Turbulence explains the accelerations of an eagle in natural flight

TL;DR

This study demonstrates that turbulence significantly influences eagle flight accelerations, with measurable effects on their movement patterns, which can inform understanding of avian energetics and atmospheric conditions.

Contribution

It provides the first quantitative link between turbulence and eagle accelerations, showing a linear interaction across relevant timescales in natural flight.

Findings

Eagle accelerations correlate with turbulence intensity.

Accelerations can be several times stronger than gravity due to turbulence.

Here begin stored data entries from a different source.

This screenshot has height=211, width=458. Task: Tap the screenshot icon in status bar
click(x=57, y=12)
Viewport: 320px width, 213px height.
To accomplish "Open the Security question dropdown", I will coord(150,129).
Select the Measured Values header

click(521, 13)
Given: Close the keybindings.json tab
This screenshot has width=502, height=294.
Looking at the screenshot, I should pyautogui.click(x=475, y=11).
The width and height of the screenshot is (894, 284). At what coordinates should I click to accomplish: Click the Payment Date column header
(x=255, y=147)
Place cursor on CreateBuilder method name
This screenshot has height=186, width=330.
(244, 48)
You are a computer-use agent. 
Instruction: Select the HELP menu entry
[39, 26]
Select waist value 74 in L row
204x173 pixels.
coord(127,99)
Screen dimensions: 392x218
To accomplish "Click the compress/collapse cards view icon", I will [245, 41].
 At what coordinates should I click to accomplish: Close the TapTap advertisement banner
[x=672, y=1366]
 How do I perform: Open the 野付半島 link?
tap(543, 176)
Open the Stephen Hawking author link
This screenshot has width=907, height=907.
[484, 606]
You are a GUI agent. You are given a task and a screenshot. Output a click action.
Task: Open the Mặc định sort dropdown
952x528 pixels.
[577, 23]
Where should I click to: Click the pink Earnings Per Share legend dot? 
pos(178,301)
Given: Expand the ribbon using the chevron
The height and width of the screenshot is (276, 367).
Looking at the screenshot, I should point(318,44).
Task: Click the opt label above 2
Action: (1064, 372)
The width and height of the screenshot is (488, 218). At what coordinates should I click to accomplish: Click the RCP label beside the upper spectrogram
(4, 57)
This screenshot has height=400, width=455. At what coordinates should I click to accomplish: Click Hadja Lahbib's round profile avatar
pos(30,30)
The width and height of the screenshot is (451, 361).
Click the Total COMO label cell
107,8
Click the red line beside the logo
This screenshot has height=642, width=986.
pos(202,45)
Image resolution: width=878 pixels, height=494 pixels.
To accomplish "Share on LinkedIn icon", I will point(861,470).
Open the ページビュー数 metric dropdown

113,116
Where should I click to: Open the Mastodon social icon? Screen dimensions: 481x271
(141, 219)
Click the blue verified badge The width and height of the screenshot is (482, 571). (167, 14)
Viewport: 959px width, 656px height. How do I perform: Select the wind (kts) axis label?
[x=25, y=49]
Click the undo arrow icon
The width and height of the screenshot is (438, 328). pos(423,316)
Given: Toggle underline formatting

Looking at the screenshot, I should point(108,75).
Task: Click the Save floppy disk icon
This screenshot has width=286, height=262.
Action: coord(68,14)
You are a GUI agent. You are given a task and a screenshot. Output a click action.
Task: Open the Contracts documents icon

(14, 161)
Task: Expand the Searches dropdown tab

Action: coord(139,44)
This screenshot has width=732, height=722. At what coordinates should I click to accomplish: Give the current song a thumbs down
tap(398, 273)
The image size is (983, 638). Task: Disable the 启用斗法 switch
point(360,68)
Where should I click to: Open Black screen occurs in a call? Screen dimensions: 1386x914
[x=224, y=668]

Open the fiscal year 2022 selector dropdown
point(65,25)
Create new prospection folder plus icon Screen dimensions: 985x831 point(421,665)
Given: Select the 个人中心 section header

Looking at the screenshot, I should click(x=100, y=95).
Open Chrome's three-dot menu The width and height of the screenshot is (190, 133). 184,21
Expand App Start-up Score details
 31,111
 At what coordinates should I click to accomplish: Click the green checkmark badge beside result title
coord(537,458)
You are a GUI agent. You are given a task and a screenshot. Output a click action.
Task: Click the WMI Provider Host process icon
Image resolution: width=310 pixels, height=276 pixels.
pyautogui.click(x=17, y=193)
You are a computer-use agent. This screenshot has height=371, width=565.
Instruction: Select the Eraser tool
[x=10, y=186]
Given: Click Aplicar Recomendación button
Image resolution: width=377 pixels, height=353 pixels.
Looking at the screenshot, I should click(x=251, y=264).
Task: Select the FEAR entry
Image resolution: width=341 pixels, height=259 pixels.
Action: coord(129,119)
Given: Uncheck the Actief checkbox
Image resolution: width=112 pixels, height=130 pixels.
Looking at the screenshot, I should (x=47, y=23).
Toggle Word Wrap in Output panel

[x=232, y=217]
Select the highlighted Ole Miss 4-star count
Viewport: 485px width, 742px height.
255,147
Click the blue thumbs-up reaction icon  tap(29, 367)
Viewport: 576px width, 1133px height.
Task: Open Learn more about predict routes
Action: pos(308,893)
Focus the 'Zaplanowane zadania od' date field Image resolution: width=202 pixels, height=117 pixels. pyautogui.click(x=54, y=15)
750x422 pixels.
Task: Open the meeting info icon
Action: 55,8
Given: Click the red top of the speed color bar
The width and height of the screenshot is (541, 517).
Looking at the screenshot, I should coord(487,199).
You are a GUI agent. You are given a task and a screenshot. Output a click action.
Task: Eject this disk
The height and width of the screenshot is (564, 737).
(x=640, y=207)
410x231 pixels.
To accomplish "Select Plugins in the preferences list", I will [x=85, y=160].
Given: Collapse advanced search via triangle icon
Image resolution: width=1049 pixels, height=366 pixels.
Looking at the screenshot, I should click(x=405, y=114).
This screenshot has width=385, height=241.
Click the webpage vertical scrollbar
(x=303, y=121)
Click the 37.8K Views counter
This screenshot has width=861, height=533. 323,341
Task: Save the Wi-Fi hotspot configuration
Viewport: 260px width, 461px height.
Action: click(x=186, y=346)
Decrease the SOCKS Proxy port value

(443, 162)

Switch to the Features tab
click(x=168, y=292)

Turbulence impacts eagle behavior at timescales of 0.5 to 10 seconds.

Abstract

Turbulent winds and gusts fluctuate on a wide range of timescales from milliseconds to minutes and longer, a range that overlaps the timescales of avian flight behavior, yet the importance of turbulence to avian behavior is unclear. By combining wind speed data with the measured accelerations of a golden eagle (Aquila chrysaetos) flying in the wild, we show that the eagle's accelerations can be explained by a linear interaction with turbulence for timescales between about 1/2 and 10 s. These timescales are comparable to those of typical eagle behaviors, corresponding to between about 1 and 25 wingbeats, and to those of turbulent gusts both larger than the eagle's wingspan and smaller than large-scale atmospheric phenomena such as convection cells. The eagle's accelerations exhibit power spectra and intermittent activity characteristic of turbulence, and increase in proportion to the turbulence intensity. Intermittency results in accelerations that are occasionally several times stronger than gravity, and much larger than the ones we experience while driving, for instance. These imprints of turbulence on the bird's movements need to be further explored to understand the energetics of birds and other volant lifeforms, to improve our own methods of flying through ceaselessly turbulent environments, and to engage airborne wildlife as distributed probes of the changing conditions in the atmosphere.